Knowing Your Child’s Love Language Can Be The Difference Between A Good Relationship And A Great One

Fortune Well February 1, 2024


Knowing Your Child’s Love Language Can Be The Difference Between A Good Relationship And A Great One

The five love languages is a concept first coined by marriage counselor and author Gary Chapman. The idea is that we all give and receive love in different ways—physical touch, acts of service, quality time, words of affirmation and receiving gifts—but tend to identify with one in particular. 

Understanding how someone shows love or appreciation—and what they need to feel loved and appreciated—can help foster positive communication in romantic relationships, but also between partners, friends, coworkers and even between parents and children. 

Licensed marriage and family therapist Karen Ruskin uses love languages with her clients, and stresses to them the importance of focusing on what the other person needs, not just what comes natural for you.

“Our most comfortable way of giving is how we actually want to receive, because it’s what our needs are,” Ruskin says. “But that might not register with someone else.”

Helen Neale, a mom and counselor based in the U.K., says realizing children can and will communicate love differently from their parents can be a “game changer.” 

“[Using love languages] isn’t about trying to squeeze the way someone shows love into specific boxes, it is about looking at them and really seeing them,” Neale tells Fortune.

Mastering your child’s love language can increase your understanding of them and their needs, and in turn, improve your relationship, experts say. Here’s how.

Find what resonates with them

Ruskin suggests her clients ask themselves these questions: “Am I giving the way my child—regardless of their age—is going to feel loved? Or am I giving in a way I’m wishing I would receive, because it makes me feel good by proxy?”
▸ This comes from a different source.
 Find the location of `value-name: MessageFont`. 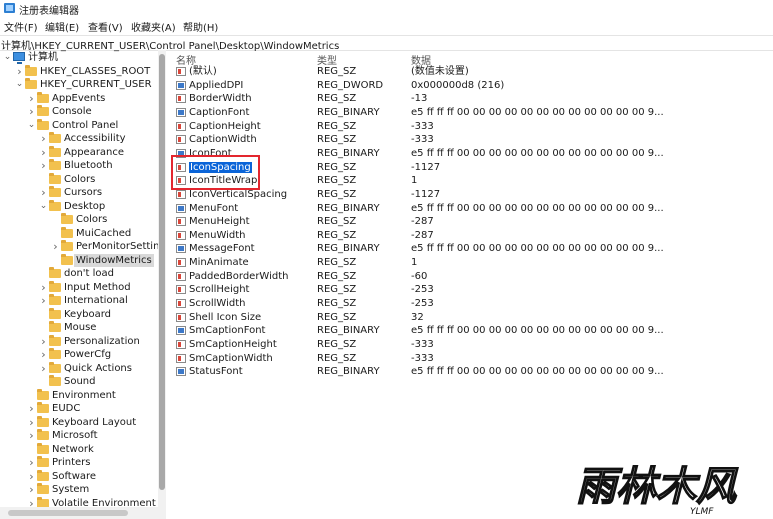

value-name: MessageFont is located at coordinates (222, 249).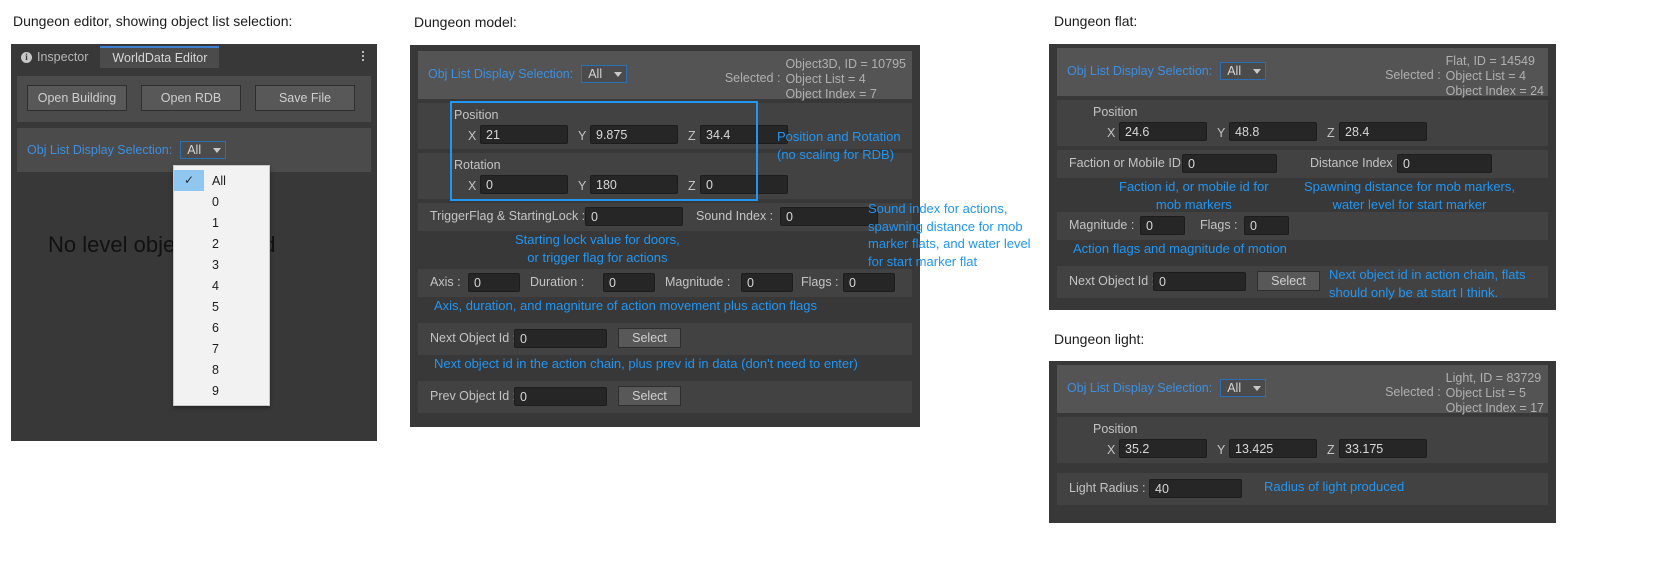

If the answers aren’t clear, it may be time to start implementing shifts in how you communicate your feelings or care with your child. Ruskin recommends trying out different ways love languages could show up in your child’s life to see what resonates best with them and you, especially because love languages are malleable.

Exploring what a child’s love language is or isn’t can be a tedious process, but Ruskin says a good way to start is by putting it on a calendar. 

“Just like you would put appointments on the calendar, utilize it as a way to start making shifts that you can track,” Ruskin said. 

One day, for example, show your child gratitude by taking them to their favorite restaurant. A few days later, try watching a movie you both enjoy together. At the end of the week, ask them what they appreciated more. 

“It’s about positive reinforcement and progression, not perfection,” Ruskin says.

Kids may have more than one love language

Cassie Brooks, a mom and children’s author, doesn’t believe people have just one love language, so she uses all five with her eight-year-old son.

“It’s a combination of all of them that nurtures my child and builds him up,” Brooks says.

She shows him she’s proud of him, both by telling him and by giving him small gifts, which she says encourages him to continue to work hard. She spends quality time with playing games, or by taking him on special dates with just the two of them.

“To see the way he lights up fills me up so much,” Brooks says.

She fulfills the language of physical touch by hugging him before and after school, sitting close to him while they watch TV when he asks her to, and by kissing his forehead before bed. As for acts of service, she helps him study.

If her son expresses to her a way he wants her to show up, Brooks says she does her best to comply.

“They [love languages] are all important for the overall well-being for my son to know that he is safe, loved, and feels confident and supported in who he chooses to be,” she says. 

Adjust with your child

Like personalities change, so can a child’s or parent’s needs. Just because something worked yesterday, does not mean it will work tomorrow. “We are not stagnant. We have different needs at different times in our lives,” Ruskin says.

Parents should ask themselves, “What are my needs? What are my child’s needs now?”

“It can be hard to adjust and adapt, but do you want to continue to grow your relationship, or do you want it to not grow?” Ruskin says.

Love languages also might look different for neurodivergent parents and kids. Being in a room together and not speaking might seem like rejection for some, but that could be a neurodivergent child’s take on quality time, and they might really love it. Communication, when possible, can be the difference between mistaking a positive moment for discomfort.

Though they aren’t one-size-fits-all, understanding love languages could be impactful to growing relationships. Still, love languages, like relationships, are often trial-and-error. They evolve, sometimes as quickly as children grow, but knowing what works and what doesn’t can help fulfill your child’s needs and improve your relationship.